── EXERCISE MATERIALS

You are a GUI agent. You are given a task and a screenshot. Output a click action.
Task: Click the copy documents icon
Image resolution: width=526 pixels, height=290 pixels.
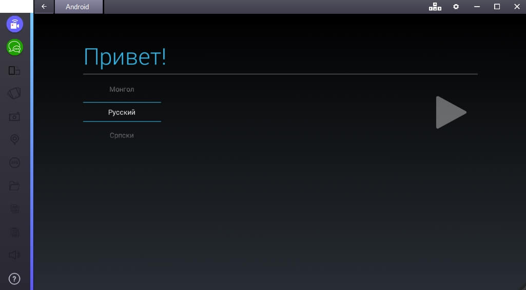click(14, 209)
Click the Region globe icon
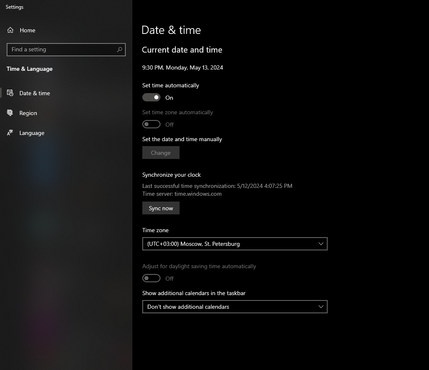 pos(10,113)
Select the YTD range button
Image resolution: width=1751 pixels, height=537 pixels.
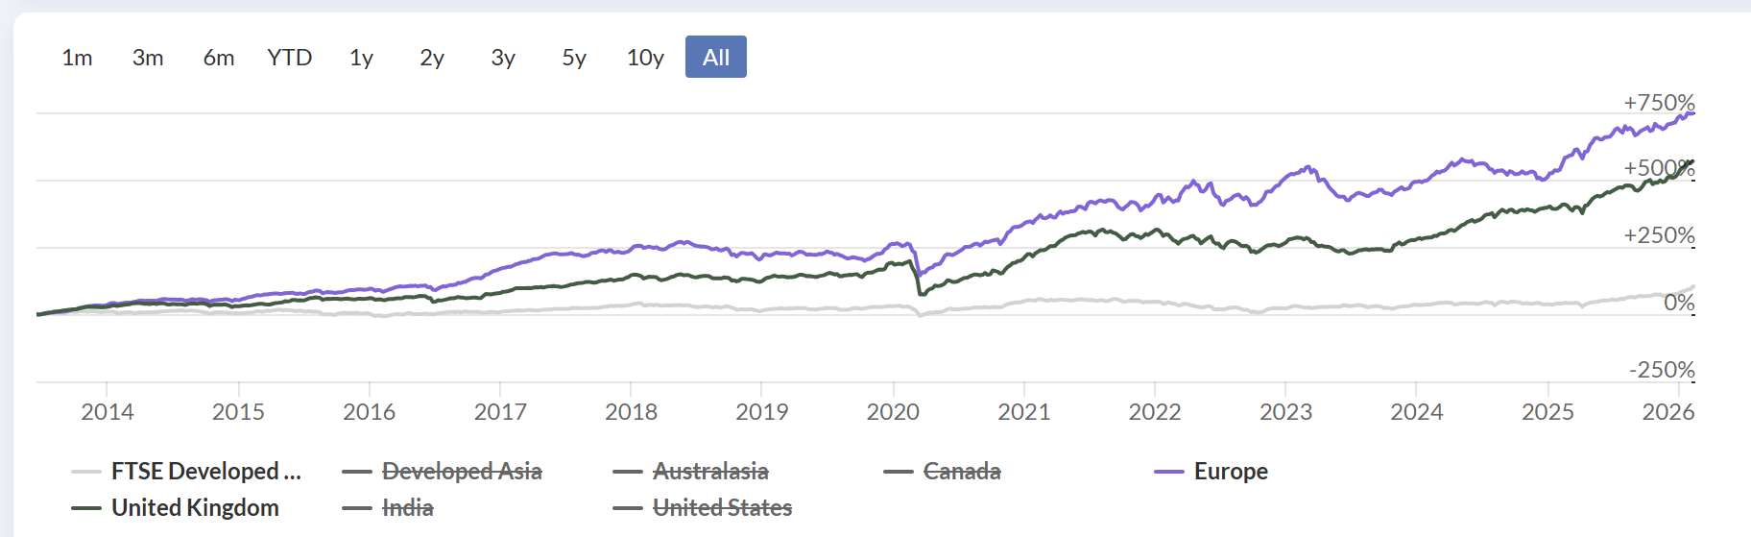point(290,58)

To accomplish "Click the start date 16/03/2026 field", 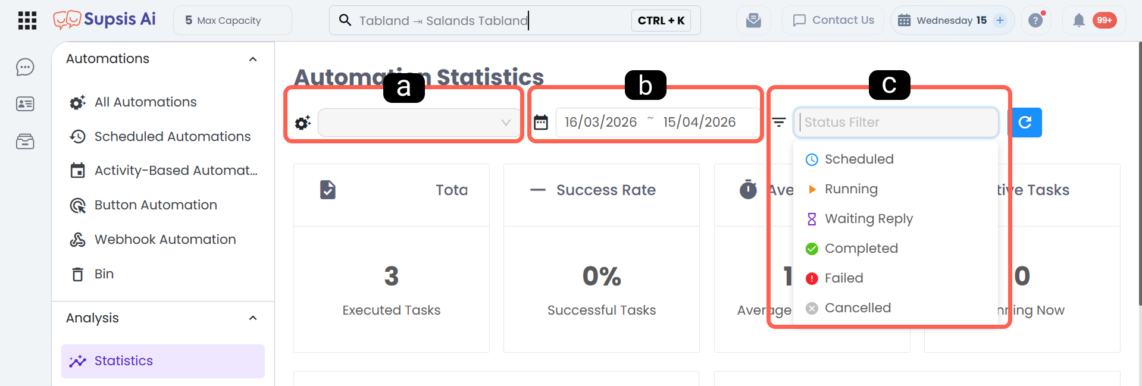I will point(600,123).
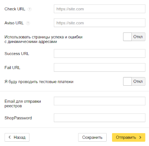The image size is (149, 146).
Task: Submit the form with Отправить
Action: 129,137
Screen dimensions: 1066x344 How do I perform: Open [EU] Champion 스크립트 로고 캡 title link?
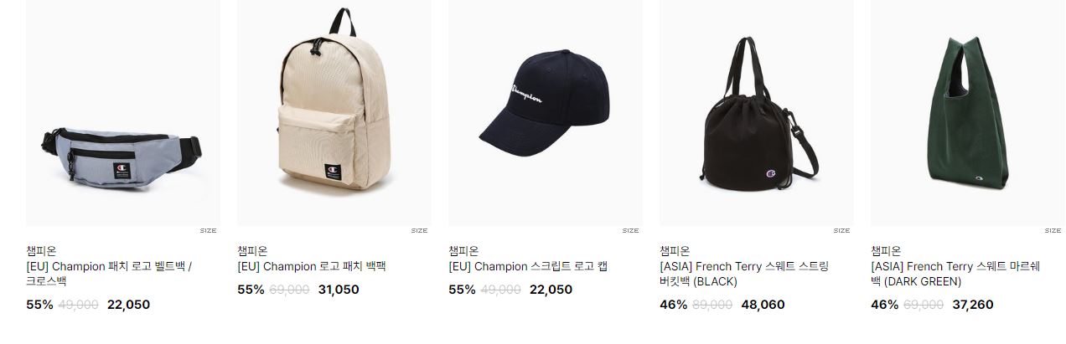[528, 267]
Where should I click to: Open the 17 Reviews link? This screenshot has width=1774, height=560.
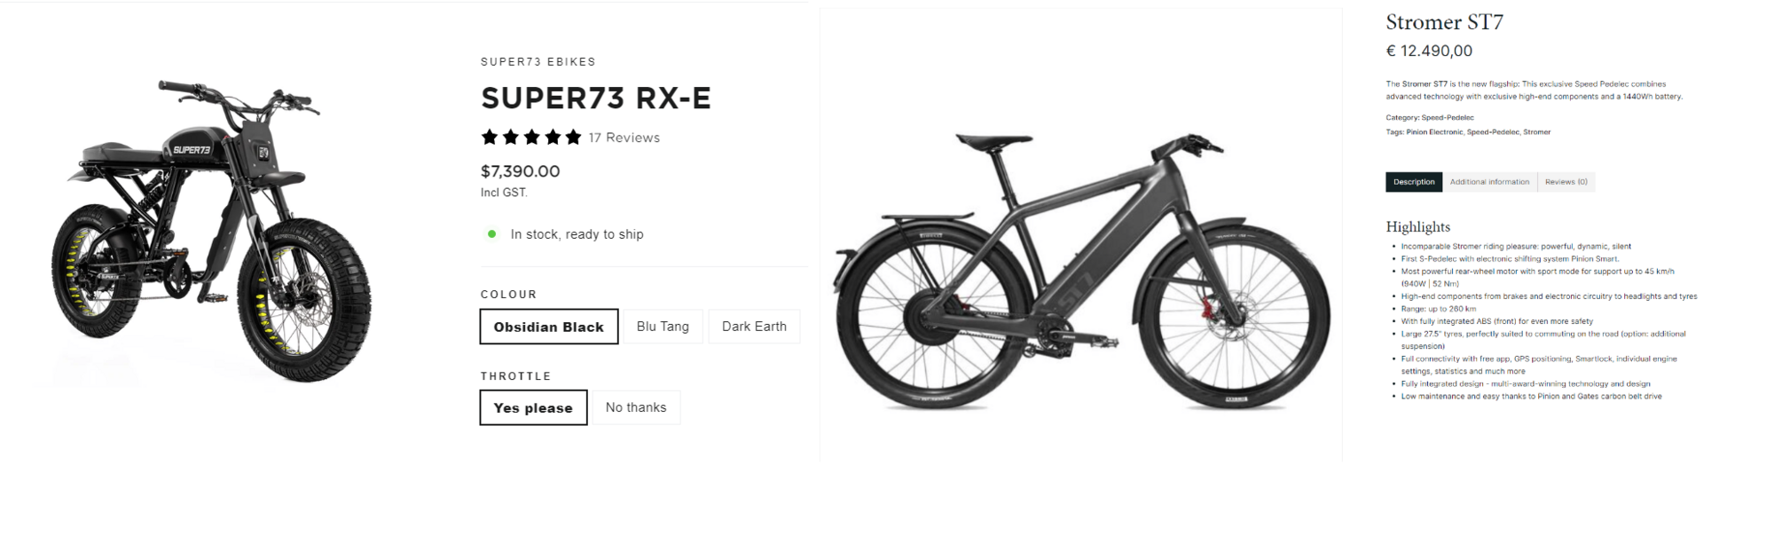(624, 138)
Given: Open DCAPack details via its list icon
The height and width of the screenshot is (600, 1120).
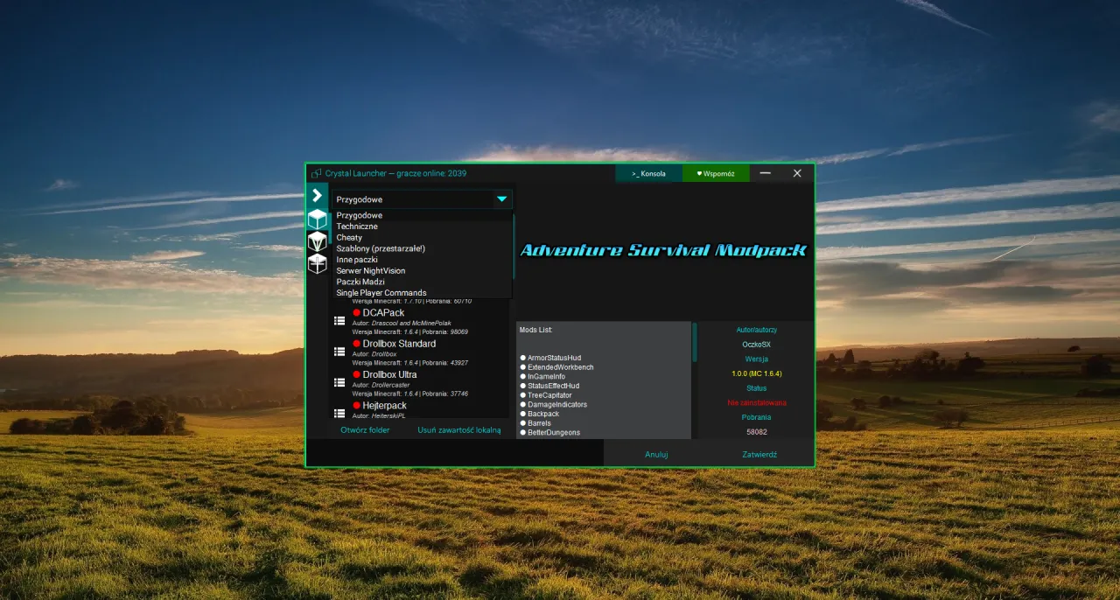Looking at the screenshot, I should click(x=340, y=320).
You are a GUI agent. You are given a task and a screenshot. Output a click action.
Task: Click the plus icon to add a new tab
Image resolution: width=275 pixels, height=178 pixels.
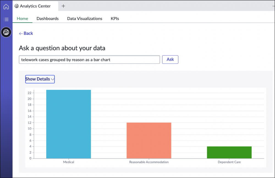tap(63, 6)

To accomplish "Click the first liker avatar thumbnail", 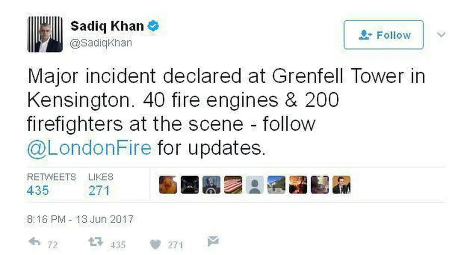I will point(168,185).
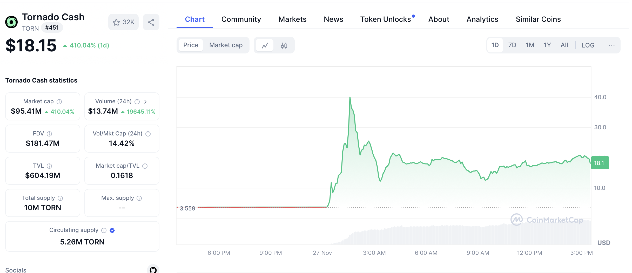Click the share icon button
Viewport: 632px width, 273px height.
(x=151, y=22)
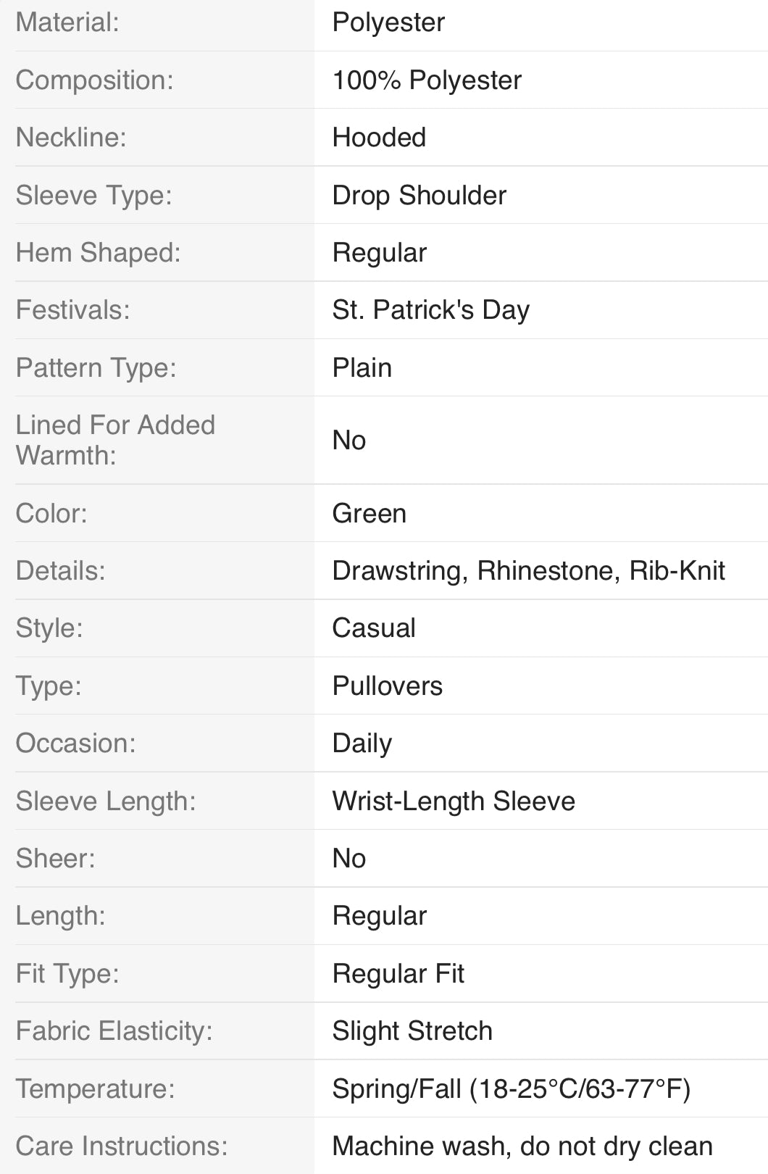Click the 'Hem Shaped:' label

pyautogui.click(x=98, y=252)
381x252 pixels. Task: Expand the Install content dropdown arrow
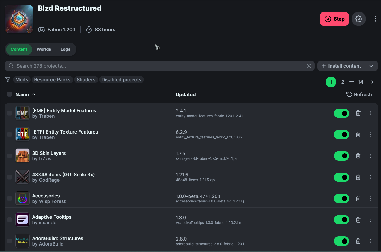(371, 66)
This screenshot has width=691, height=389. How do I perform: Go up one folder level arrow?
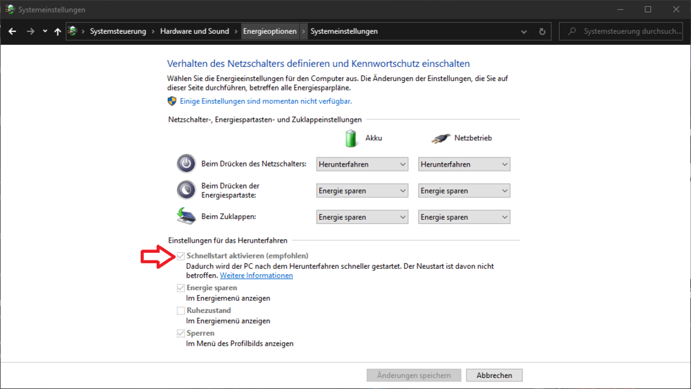click(x=57, y=31)
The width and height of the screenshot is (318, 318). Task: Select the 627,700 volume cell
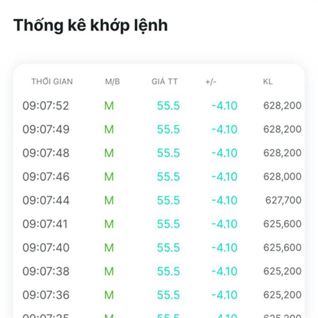(283, 200)
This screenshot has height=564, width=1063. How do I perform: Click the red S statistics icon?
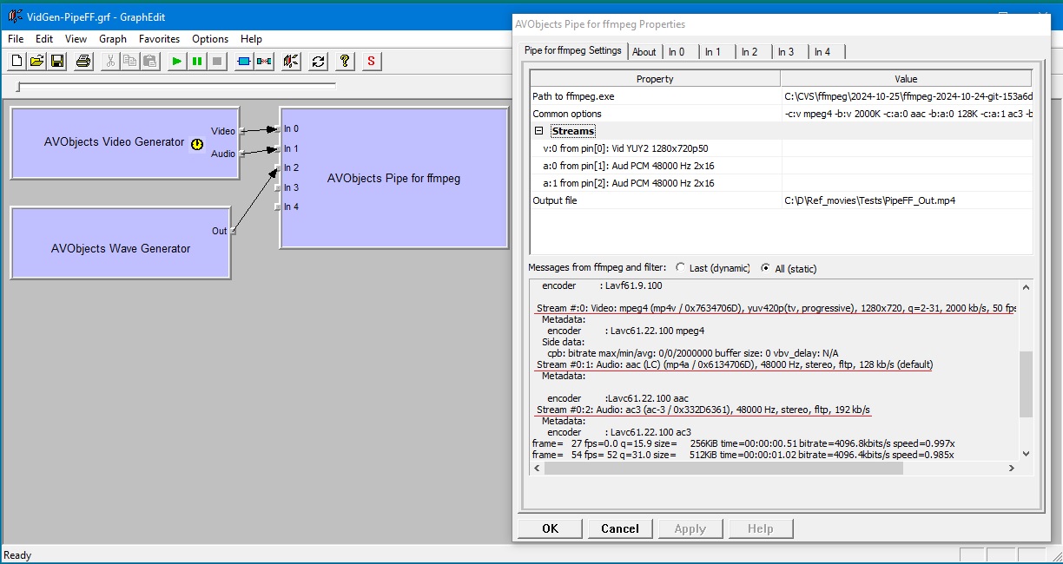[x=371, y=61]
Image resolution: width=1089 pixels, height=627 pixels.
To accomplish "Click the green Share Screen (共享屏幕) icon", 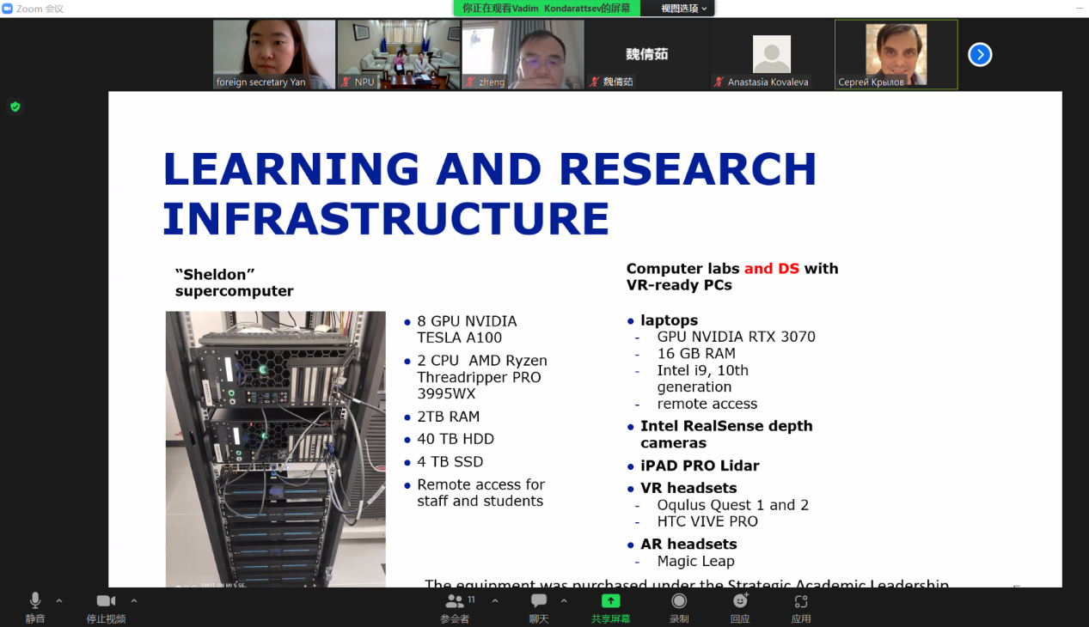I will (610, 602).
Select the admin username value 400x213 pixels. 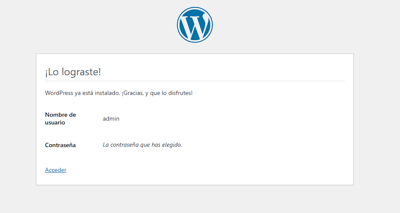(111, 118)
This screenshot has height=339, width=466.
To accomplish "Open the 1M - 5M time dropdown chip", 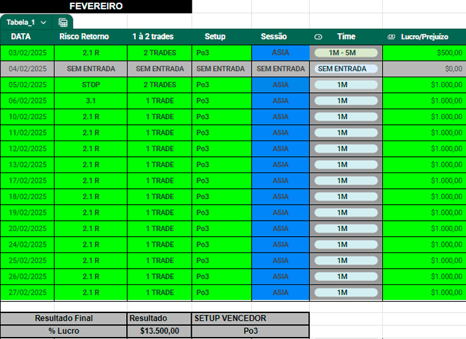I will (346, 53).
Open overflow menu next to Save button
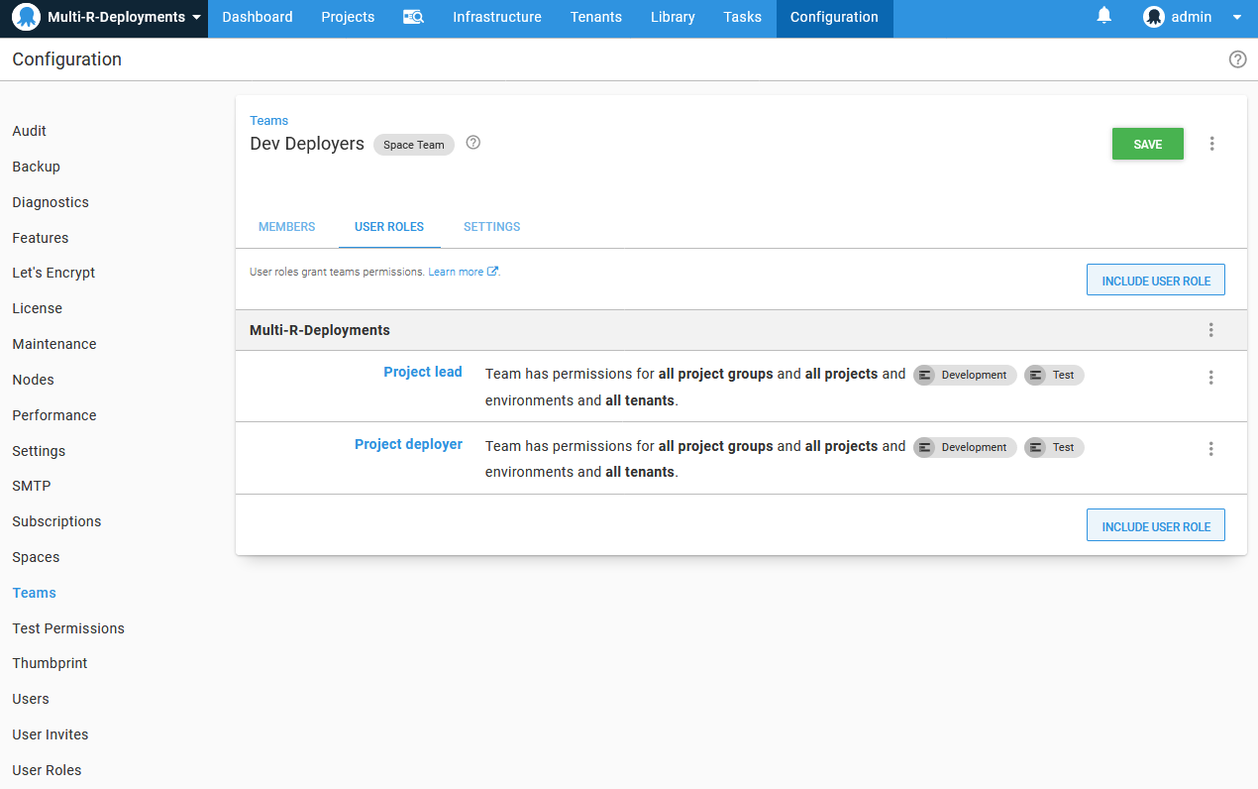 point(1211,144)

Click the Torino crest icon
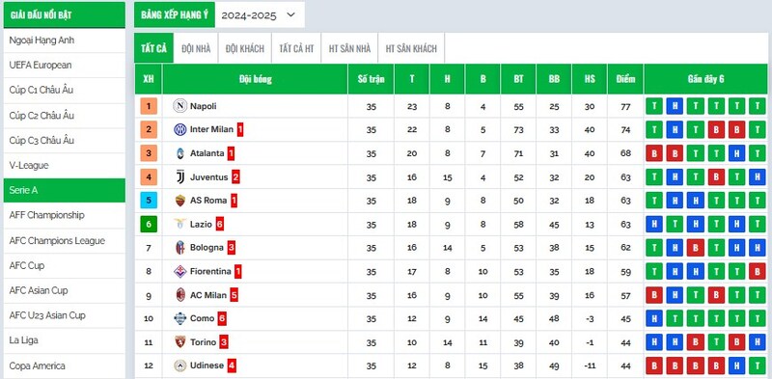click(x=180, y=341)
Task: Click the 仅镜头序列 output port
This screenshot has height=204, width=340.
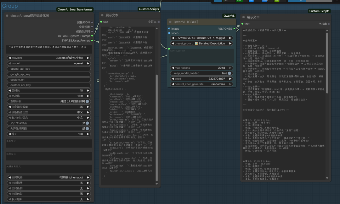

────

ABOUT THIS EXERCISE - Starting with the first line of the data above and ending with the line containing "Select the YTD range button", please restate every line exactly, leaving images out.

ANSWER SECTION -
You are a GUI agent. You are given a task and a screenshot. Output a click action.
Task: Click the copy documents icon
Image resolution: width=526 pixels, height=290 pixels.
click(14, 209)
Click the Region globe icon
 pos(10,113)
Select the YTD range button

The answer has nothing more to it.